President Joe Biden is reportedly set to announce that U.S. troops will be out of Afghanistan by Sept. 11, breaking the agreement the Trump administration signed with the Taliban promising a complete withdrawal by May 1.
It’s not too early to also consider what the political implications of the president’s decision might be — and why they, too, argue for keeping to the May timeline.
This might seem like a short-term extension that simply allows Biden to negotiate better terms that do more to stabilize the U.S.-allied Afghanistan government from the Taliban after an American exit. But staying beyond the May deadline risks escalation on the part of the Taliban that, in turn, could potentially draw the United States into more years of conflict. There is, therefore, no guarantee that the 20th anniversary of the attack on the twin towers will actually be the end of America’s longest war.
While people have debated what staying in Afghanistan would mean for the fate of that country and the U.S. military, it’s not too early to also consider what the political implications of the president’s decision might be — and why they, too, argue for keeping to the May timeline.
Biden has got to where he is by being a good politician. Throughout the presidential election and the first few months in office, he has succeeded by sticking close to the center and focusing on the economic issues on which Democrats have popular support. So, it’s surprising to see him extend the stay in Afghanistan when he has an ideal window for a departure.
Biden wants to keep U.S. forces in Afghanistan a little longer — but out of harm’s way — to head off the political headache that would come with a collapse of the Afghanistan government. That outcome is likely after a May 1 withdrawal because the departure of U.S. troops is all but certain to strengthen the Taliban.
Unfortunately for him, that doesn’t seem to be an option. The Taliban stopped attacking American forces under the terms of the Trump deal, resulting in more than a year without any U.S. deaths. But the insurgent group has signaled it will begin attacking coalition troops again if they stay past May 1. So the choice is likely between leaving Afghanistan peacefully next month or again putting American forces under fire — making a withdrawal much harder to accomplish.
And even if those U.S. troops fare OK, Biden will also be placing pressure on himself to deliver a better deal than the one for which he’s derided Trump.
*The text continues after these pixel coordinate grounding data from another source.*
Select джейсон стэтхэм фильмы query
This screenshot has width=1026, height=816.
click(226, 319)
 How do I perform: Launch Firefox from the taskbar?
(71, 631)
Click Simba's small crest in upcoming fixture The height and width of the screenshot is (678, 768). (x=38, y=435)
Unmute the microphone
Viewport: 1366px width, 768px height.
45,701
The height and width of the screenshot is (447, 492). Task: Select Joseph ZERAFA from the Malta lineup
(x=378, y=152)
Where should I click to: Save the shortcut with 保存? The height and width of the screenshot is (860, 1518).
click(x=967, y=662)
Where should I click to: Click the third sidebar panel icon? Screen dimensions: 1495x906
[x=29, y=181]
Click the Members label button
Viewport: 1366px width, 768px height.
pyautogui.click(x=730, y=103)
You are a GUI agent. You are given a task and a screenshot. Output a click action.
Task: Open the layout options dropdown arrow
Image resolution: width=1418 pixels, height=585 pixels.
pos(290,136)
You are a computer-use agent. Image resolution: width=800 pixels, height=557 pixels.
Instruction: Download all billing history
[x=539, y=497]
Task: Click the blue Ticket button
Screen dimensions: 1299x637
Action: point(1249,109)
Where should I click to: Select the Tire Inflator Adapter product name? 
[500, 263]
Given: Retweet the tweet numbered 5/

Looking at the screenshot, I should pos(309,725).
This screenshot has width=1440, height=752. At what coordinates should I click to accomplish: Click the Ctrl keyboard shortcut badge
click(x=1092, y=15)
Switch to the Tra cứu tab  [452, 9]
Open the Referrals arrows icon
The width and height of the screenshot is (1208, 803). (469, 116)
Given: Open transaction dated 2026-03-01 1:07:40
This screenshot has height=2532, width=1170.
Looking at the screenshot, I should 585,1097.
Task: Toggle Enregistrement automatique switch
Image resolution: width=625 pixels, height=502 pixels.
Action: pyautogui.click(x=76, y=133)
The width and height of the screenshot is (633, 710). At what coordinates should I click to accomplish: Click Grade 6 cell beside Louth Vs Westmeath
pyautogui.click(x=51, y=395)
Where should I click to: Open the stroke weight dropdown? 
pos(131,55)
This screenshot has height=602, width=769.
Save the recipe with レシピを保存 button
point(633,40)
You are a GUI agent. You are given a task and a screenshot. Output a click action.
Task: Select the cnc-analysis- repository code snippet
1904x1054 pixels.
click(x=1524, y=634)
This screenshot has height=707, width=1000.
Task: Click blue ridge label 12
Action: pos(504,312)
Concerns about the consequences of the Trump arrangement focus on the possibility of a fall of the Kabul government and a Taliban takeover that would be disastrous for women’s rights. But neither of these concerns are likely to be alleviated over the next four months. In that case, Biden might feel obliged to remain longer still in search of something he can point to as an improvement over Trump’s deal that justifies a pullout.
Also consider that in May, Biden would have the excuse of sticking to a prearranged withdrawal plan; the next deadline is one that he himself has set. That means he has less ability to blame anyone else if things go wrong even as he has less leverage over the enemy. If attempts at diplomacy come up empty, leaving on that note might be seen as an administration failure in the way that sticking to the Trump plan would not have been.
It’s true that over the decades, Afghanistan has stayed out of the headlines for long periods of time even with U.S. soldiers dying in that country. There are two reasons why this time would be different, though, both of which make it likely Biden’s political standing would suffer if he allowed the American role in the war to once again escalate.
First, the status quo bias is one of the most powerful forces in politics, if not human psychology. In Afghanistan, U.S. soldiers are no longer dying, and an expectation has been created that America will be leaving by May 1. Going back on the deal, as Biden seems ready to do, could seem more like him starting a new war than continuing an inherited conflict.
Second, withdrawal is clearly identified with Trump as his own personal accomplishment. While Republicans like Rep. Liz Cheney want to stay in Afghanistan and would applaud Biden for doing so, the man whose voice is the party’s loudest and most dominant is clearly identified with withdrawing.
In 2024, if the U.S. has gotten drawn back into the conflict because Biden kept troops in Afghanistan past the May 1 deadline and withdrawal kept getting more difficult, Trump will be able to credibly argue that he signed a deal to end the war that Biden decided to continue.
How does Middle America respond to Trump’s pitch, made while standing next to Gold Star families, that every single one of the soldiers who died after May 1 would be alive if Biden had simply stuck to his agreement?
Unquestionably, there are also risks to Biden in leaving Afghanistan. If the government collapses in the aftermath of the U.S. withdrawal, it would generate negative headlines and denunciations from more hawkish members of Congress. But within a few years, no one in the U.S. would be thinking about Afghanistan, no matter how bad the situation there was. How often do we talk about Libya, a country that has suffered a decade of intermittent civil war since the U.S. overthrew its government?
In contrast, staying in Afghanistan beyond May will make the conflict a festering wound. And unlike previous presidents, Biden won’t have the advantage of the other political party being ambivalent about or even supportive of the war.
With Trump leading both the polls and the betting markets for the 2024 Republican nomination, continuing the war in Afghanistan would be a gift to his future campaign. Biden would be wise to consider this as he decides which path to take. If the president feels that he must stay for now, he must ensure that the Sept. 11 withdrawal deadline is the final one.